Check those mysterious disk sectors



This BASIC program allows you to view and edit the contents of any disk sector, and requires a disk drive and at least 16K RAM. A printer is optional. To use this program on an XL series computer, run Translator first (see page 85 this issue). Martin Rex lives in West Germany.

Atari's Disk Operating System (OS) facilitates the loading and storing of information on a disk drive. With DOS, a disk contains 720 sectors, each of which holds 128 bytes of data. If you've ever wondered what is contained in the sectors on a disk, this program will help satisfy your curiosity. However, due to space limitations, we can't go into detail about the meaning of the data on the disk.


First type in the listing and SAVE a copy for safekeeping. Use TYPO to check for typing errors.

Before using Diskread for the first time, select a disk to examine. Back it up, and use Diskread on the copy only! If there are any typing errors in your version of Diskread, there's a slight possibiIity that it could destroy valuable data on your disk.

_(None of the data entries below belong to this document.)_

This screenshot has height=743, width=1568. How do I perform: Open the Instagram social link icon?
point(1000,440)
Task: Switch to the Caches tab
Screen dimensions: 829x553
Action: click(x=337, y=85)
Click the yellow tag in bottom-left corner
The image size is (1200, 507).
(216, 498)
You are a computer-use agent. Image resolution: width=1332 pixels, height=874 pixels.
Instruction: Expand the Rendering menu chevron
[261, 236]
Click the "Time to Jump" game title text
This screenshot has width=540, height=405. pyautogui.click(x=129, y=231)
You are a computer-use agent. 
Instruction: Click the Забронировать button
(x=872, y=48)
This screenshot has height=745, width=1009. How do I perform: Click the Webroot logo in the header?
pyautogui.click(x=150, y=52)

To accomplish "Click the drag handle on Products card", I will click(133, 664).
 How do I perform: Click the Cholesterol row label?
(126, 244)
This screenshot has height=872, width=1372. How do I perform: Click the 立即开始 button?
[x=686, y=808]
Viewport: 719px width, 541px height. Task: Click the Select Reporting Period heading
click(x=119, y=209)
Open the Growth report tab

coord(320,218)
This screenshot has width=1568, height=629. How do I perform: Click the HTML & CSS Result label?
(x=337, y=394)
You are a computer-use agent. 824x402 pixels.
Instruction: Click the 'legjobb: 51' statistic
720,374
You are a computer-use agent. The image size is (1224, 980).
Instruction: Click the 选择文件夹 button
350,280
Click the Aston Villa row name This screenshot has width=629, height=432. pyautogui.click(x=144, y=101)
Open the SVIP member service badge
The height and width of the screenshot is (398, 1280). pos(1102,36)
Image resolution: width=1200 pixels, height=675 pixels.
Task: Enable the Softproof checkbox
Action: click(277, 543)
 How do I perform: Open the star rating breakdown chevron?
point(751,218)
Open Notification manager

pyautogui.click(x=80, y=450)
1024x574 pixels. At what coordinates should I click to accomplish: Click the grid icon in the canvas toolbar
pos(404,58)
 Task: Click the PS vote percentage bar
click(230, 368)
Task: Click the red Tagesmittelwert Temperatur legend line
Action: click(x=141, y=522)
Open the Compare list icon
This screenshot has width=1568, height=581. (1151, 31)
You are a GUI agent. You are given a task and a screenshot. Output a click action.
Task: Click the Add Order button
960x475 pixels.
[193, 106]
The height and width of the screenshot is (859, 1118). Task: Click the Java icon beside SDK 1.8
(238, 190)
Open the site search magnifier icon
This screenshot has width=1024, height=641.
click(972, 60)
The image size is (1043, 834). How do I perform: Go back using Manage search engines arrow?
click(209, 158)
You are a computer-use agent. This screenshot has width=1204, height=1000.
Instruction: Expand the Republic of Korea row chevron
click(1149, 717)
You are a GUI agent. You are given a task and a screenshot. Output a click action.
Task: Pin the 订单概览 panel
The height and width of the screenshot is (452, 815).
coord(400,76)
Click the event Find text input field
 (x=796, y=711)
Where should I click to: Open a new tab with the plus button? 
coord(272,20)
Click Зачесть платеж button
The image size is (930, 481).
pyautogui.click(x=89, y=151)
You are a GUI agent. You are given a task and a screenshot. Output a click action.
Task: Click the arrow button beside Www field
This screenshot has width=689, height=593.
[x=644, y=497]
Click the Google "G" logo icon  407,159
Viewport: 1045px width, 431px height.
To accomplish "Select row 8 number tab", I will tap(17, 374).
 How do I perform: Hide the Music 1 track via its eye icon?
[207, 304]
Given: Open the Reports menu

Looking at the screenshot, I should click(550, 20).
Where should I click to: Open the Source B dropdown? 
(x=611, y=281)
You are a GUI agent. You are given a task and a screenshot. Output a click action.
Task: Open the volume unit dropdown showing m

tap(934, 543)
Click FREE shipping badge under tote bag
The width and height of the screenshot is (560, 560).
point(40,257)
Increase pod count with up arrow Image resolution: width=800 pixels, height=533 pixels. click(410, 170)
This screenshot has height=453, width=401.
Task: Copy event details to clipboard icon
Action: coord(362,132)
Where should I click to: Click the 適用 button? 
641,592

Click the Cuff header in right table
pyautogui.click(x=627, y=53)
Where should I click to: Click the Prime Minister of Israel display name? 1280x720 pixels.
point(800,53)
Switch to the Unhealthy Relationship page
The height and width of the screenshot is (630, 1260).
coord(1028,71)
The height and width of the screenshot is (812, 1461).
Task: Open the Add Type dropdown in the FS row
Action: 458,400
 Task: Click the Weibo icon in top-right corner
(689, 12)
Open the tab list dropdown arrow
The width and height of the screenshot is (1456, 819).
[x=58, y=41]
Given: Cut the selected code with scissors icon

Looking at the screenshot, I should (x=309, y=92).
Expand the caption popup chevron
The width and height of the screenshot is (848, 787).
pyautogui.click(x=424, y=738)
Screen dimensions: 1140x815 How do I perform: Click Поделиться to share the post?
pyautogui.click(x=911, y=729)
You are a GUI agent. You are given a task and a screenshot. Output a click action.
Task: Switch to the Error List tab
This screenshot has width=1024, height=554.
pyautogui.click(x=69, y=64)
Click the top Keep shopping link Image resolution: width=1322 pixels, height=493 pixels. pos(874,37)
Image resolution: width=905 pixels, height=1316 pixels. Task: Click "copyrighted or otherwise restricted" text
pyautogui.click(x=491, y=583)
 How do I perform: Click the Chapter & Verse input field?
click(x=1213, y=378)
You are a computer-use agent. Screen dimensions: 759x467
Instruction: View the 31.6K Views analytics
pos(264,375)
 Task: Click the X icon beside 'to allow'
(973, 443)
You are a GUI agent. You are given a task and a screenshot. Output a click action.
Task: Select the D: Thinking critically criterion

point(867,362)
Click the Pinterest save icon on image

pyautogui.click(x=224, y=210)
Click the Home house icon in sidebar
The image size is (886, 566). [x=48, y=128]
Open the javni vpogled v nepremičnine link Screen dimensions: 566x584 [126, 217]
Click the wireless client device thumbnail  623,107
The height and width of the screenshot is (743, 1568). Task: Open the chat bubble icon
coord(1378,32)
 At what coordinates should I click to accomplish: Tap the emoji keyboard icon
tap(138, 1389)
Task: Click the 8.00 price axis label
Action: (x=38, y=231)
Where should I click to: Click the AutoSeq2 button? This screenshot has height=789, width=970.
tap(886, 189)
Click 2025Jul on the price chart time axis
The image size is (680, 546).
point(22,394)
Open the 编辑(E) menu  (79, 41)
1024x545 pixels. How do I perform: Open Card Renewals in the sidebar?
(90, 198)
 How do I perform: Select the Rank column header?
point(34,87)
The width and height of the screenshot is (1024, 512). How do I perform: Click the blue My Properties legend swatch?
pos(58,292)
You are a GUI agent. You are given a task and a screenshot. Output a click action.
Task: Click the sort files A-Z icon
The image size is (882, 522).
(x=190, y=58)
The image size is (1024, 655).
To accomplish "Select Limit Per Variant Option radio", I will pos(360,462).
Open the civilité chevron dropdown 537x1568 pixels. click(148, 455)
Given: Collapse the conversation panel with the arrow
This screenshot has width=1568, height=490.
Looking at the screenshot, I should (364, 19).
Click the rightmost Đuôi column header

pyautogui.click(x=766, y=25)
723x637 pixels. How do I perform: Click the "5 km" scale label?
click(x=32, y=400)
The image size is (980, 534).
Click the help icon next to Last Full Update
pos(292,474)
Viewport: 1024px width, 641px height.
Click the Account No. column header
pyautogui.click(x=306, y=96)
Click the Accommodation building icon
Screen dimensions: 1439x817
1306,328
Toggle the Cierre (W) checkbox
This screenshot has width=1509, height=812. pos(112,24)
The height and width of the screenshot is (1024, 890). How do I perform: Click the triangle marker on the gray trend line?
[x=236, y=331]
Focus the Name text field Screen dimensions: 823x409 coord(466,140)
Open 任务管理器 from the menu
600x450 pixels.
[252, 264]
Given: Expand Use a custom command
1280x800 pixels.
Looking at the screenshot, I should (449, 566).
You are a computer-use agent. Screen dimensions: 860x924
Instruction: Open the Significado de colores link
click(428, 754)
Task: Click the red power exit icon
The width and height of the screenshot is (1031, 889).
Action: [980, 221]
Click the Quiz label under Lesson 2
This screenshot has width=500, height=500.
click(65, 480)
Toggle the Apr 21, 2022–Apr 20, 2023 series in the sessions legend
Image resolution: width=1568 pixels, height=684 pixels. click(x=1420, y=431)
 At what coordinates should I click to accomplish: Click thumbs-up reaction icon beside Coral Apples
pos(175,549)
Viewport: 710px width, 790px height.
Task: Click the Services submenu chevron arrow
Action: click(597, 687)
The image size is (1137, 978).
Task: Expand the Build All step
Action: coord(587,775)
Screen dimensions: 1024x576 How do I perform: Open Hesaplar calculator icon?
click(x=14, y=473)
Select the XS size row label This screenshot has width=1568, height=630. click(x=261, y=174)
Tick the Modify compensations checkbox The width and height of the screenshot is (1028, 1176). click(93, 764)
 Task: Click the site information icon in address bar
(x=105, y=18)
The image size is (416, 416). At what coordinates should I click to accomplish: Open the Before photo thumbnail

Now RUN the program. You will be asked for a sector to be listed; they are numbered from 1 to 720. Try 361 -- this is where the disk directory starts. The disk drive will run for a few seconds, and the contents of the sector will appear on your screen. The left side of the screen represents the data in hexadecimal form. On the right side, the data appears as ASCII characters in inverse video. A menu of choices is listed at the bottom of the screen. Select the desired function by pressing the indicated letter key. (It's not necessary to press [RETURN] after making a selection.)


F = following sector

This reads and displays the next absolute sector. If you're readind sctor 450, you'll see 451.

N = next sector

If a sector is part of a file that was created by DOS, it contains information that indicates the location of the next consecutive sector (if any) in the file. This function uses this pointer to find the next sector in a file, if applicable.

S = new sector

Use this to skip to another sector. Remember, sectors are numbered from 1 to 720.


This ends the program.

E = edit

If you choose this mode, the cursor will be placed on the first hexadecimal byte in the sector. You can type in new values for any byte, using the cursor keys to position yourself. To exit this mode, press [RETURN].

W = write new sector

If you edit a sector, you can write the same location on the disk. You are first asked for a confirmation of the write command. Do not use this feature unless you understand all of the implications of your actions. Otherwise, you can lose all of the data on your disk.

H = hardcopy

Make sure a printer is on-line and ready. This function lists the current sector's contents to your printer. The short machine-languag routine at the end of the program permits the rapid listing of the sector's contents to the Screen.